Paylaş
Yine bir Ankara akşamında, Meclis koridorlarında dolaşırken bir Adalet Partili vekil arkasından, “biraz kül, biraz duman, o sensin işte” diyerek laf atmış. Bunun üzerine Üstad, “biraz anan, biraz ben, o sensin işte” diye cevabı yapıştırmış ve bermutat yine kafasını gözünü yarmışlar.
Fatih Terim de biraz kül, biraz duman, işte o hepimizin bildiği farklı ve özellikli bir kişilik.
Fatih Terim demek, adrenalin, gurur, yüksek ego, huysuzluk, çalışkanlık, yetinmeme, bilgi, şefkat… Hulasa “ateş topu” bir sentez demektir.
Tüm bu terkipten, aksini kimse söyleyemez, futbola dair “başarı” çıkıyor.

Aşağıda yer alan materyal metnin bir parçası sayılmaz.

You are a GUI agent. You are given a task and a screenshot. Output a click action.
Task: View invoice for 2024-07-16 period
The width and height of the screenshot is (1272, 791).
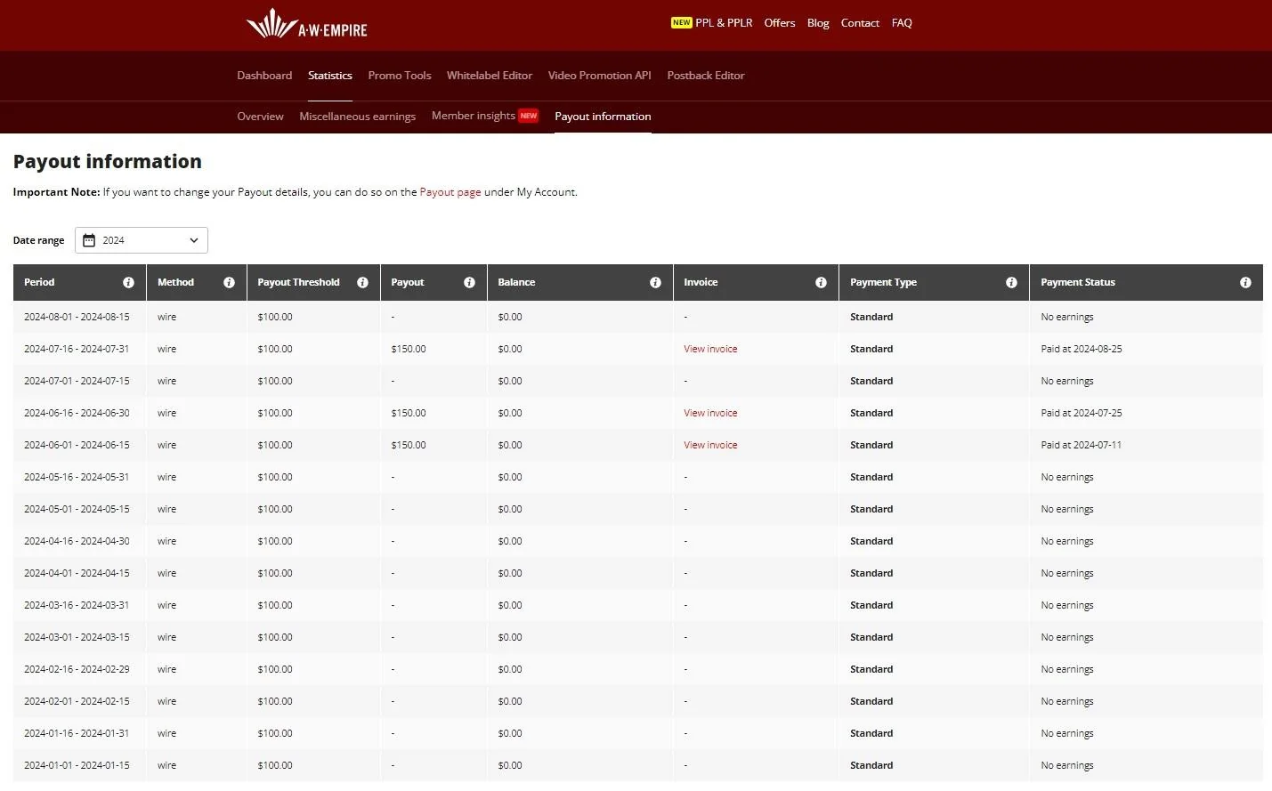click(710, 349)
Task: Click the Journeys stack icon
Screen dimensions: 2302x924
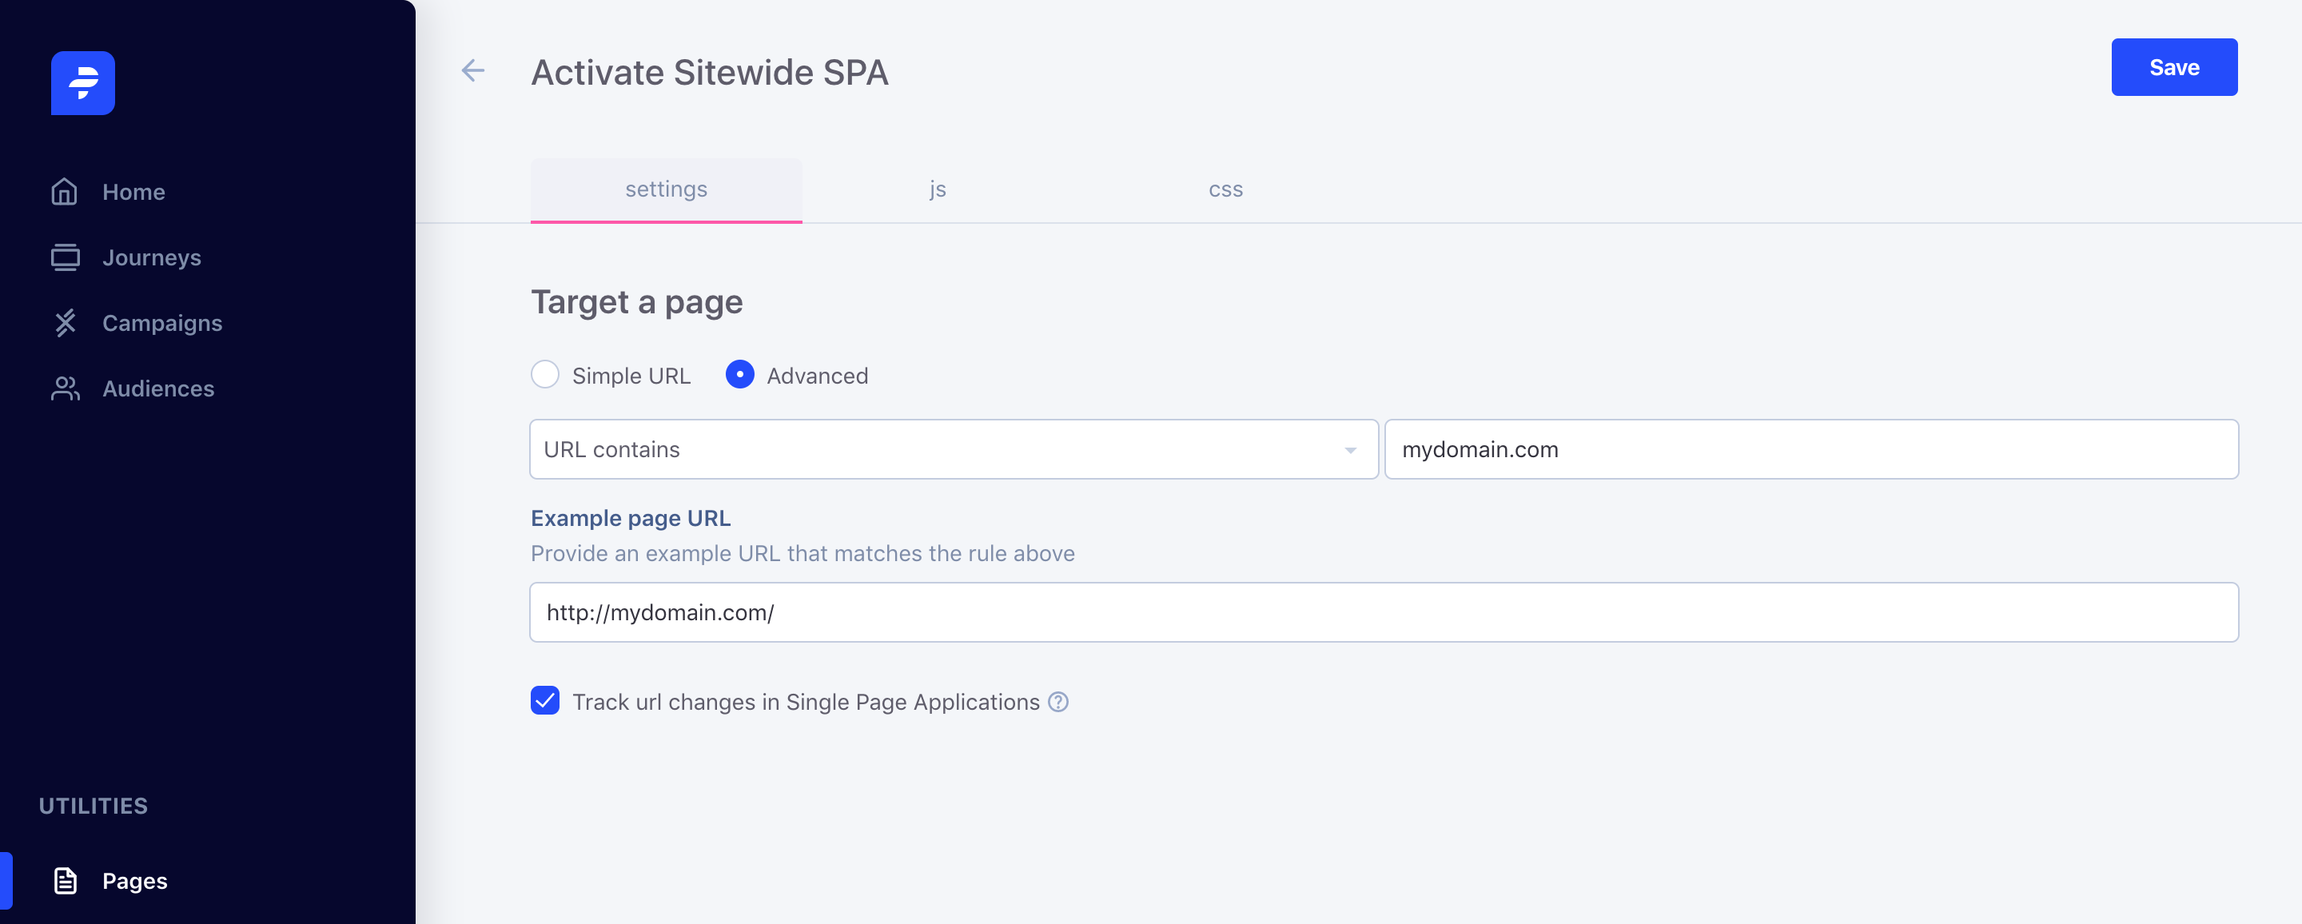Action: tap(64, 257)
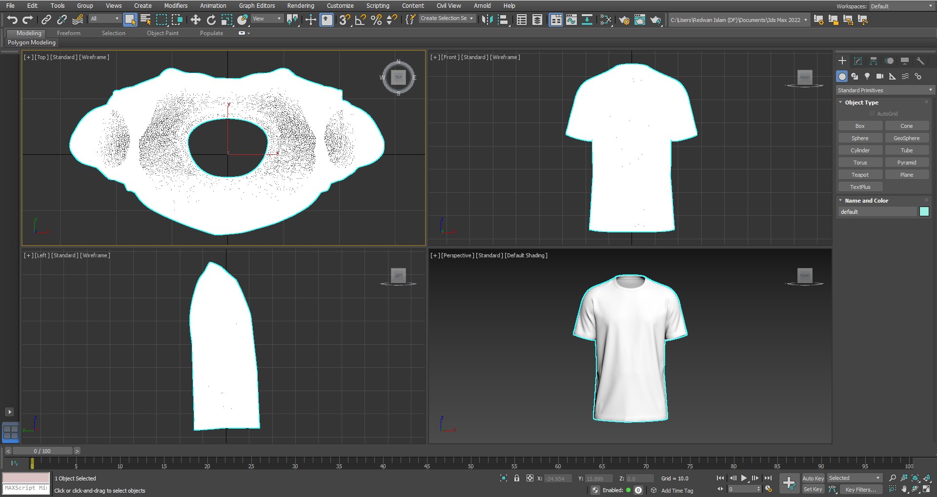Switch to Lights creation category icon
Screen dimensions: 937x497
[867, 76]
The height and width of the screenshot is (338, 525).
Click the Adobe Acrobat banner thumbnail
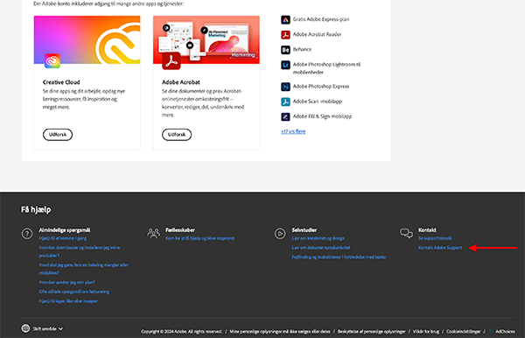[207, 40]
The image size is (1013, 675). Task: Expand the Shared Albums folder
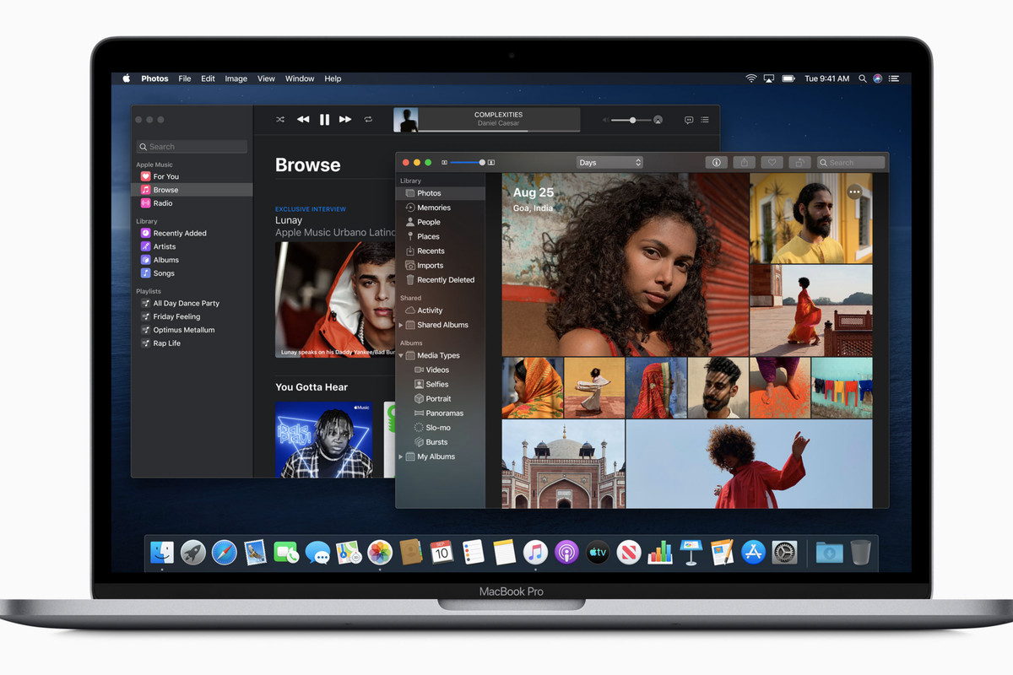pos(401,325)
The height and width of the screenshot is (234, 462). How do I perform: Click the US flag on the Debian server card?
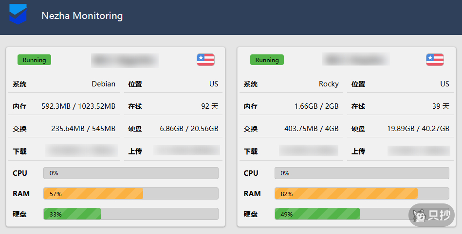[205, 60]
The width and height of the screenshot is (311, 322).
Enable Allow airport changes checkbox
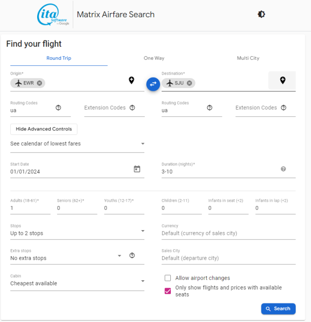168,278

Şayet başarıya talipseniz, onu tolere etmeyi ve yönetmeyi bilebiliyor olmanız gerekir.
Galatasaray yönetimi bunu becerememiştir.
İşin tuhafı, galiba Fatih Terim’i başlangıçtan itibaren istememişlerdir.
Anlaşılan yüksek ego oralarda da mebzul miktarda mevcuttur.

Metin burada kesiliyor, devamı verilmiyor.